K ou le souvenir d’enfance
Amateurs de couleurs vives, de photos léchées, passez votre chemin. Avec Kurt Tong, on est à dix mille lieues des images plébiscitées par le prix Découverte Louis Roederer – les visions chromiques de Laure Tiberghien et les portraits d’un camp militaire captés par la Hongroise Máté Bartha. C’est une enquête morcelée que le gagnant du Portfolio 2018, exposé également à Ground Control, nous propose. « Glace et jade, le rituel du peigne » nous lance sur les traces d’une femme discrète : Mak, la vieille nounou du photographe. Un hommage et une déclaration d’amour émouvants. Comment raconter une vie sans lustre, faite d’ombres et d’effacement ?

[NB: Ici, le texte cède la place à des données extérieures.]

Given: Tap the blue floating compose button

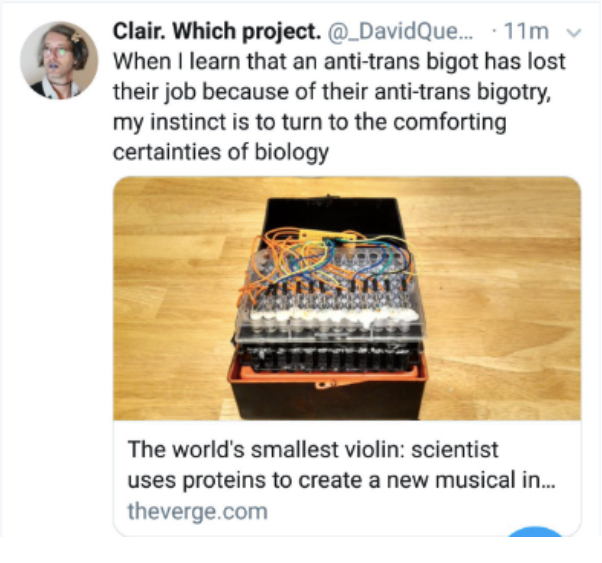Looking at the screenshot, I should coord(536,531).
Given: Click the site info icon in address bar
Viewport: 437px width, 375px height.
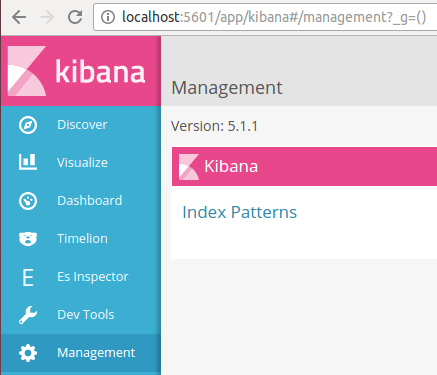Looking at the screenshot, I should pos(108,17).
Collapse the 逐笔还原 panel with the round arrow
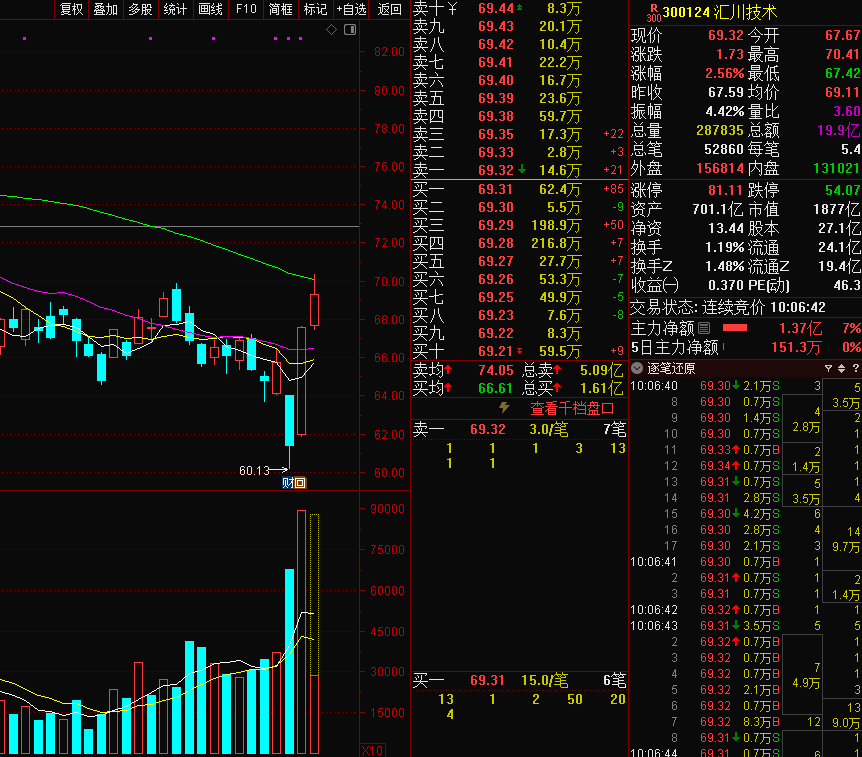862x757 pixels. (638, 368)
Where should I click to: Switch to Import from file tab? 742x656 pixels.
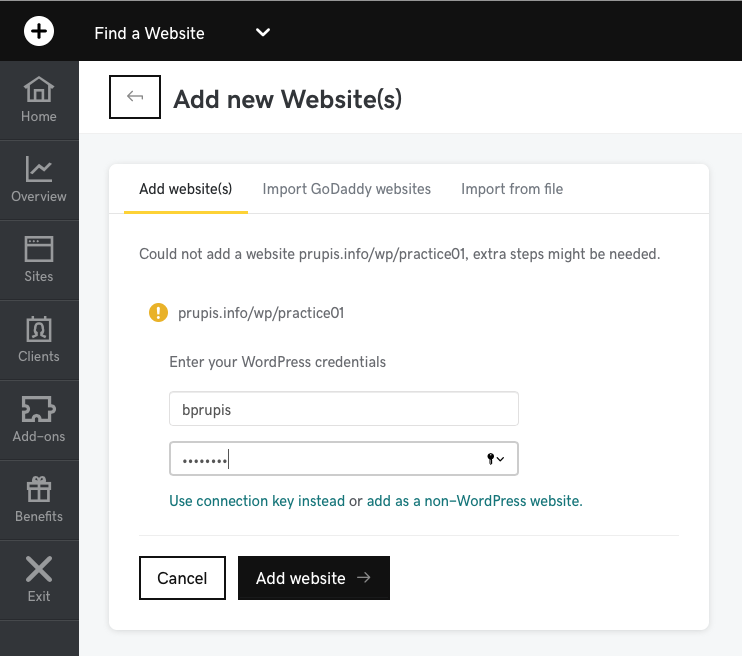pyautogui.click(x=512, y=189)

De fait, objectivement, il demeure peu de chose de ces quatre-vingt-sept ans (plus de quatre mille cinq cents semaines, Kurt et sa nounou aiment compter en semaines). Que reste-t-il d’une vie, quand on n’a ni mari ni enfants ? Des photographies, bien sûr. Pour autant que quelqu’un se propose de les prendre. L’exposition s’ouvre sur un triptyque qui rassemble toutes celles que Mak possède d’elle-même. Huit, en tout. Huit portraits d’identité dispersés sur une « grille » ajourée, où se lisent le passage, le lent vieillissement des traits. Les autres cases, laissées vides comme des fenêtres, sont les photos que d’autres n’ont pas prises. Si ces blancs suggèrent la solitude, l’humilité d’une femme qui s’est donnée aux autres beaucoup plus qu’à elle-même, ils fonctionnent aussi comme un plein, une réserve : ils indiquent un secret.
Éloge de l’ombre
Pour remplir les trous, Kurt Tong affirme avoir interrogé et filmé sa nourrice, fouillé les archives et la presse pendant sept ans. D’un geste somme toute arbitraire, il fait de cette dernière une icône, celle de l’ultime génération des « femmes qui se coiffent toutes seules », ces jeunes Chinoises à la longue natte, qui, à partir de la fin du xixe, gagnaient leur émancipation en faisant vœu de chasteté lors de la fameuse cérémonie du peigne. Le livre, qui matérialise également l’enquête, insère de nombreuses coupures de journaux.
Pour mener à bien ce projet à la Perec, Kurt Tong a aussi récupéré les images de l’entourage de Mak, photographié son village. Surtout, il a épluché les albums de sa propre famille, celle qu’a servie sa nounou pendant près de quarante ans. Très exactement « 1 930 semaines » : c’est le titre de ce grand format, où un arbre à contre-jour jaunit au bord du cadre. Le premier portrait symbolique de Mak ? La série d’images la montre en effet toujours à la périphérie des clichés, comme un fragment du décor oublié par mégarde. Dos ou profil oblitéré, elle n’est jamais le sujet de ces photos bourgeoises. La scénographie souligne l’effacement des subalternes, à la marge, mais aussi, au fil des ans, de gauche à droite, l’intégration progressive de Mak : sur les portraits les plus récents, elle pose de face, à côté des membres de la famille.
Mais le plus intéressant dans cette démarche, c’est le renversement social, le geste poétique de l’artiste : sur les images familiales, des cadres masquent les visages, des objets dérisoires les remplacent… Un peigne symbolique ; une paire de boucles d’oreilles en jade… Les effets personnels de Mak, dont l’intimité s’esquisse par petites touches. Mais motus. De ce puzzle, le silence et la pénombre sont les pièces manquantes.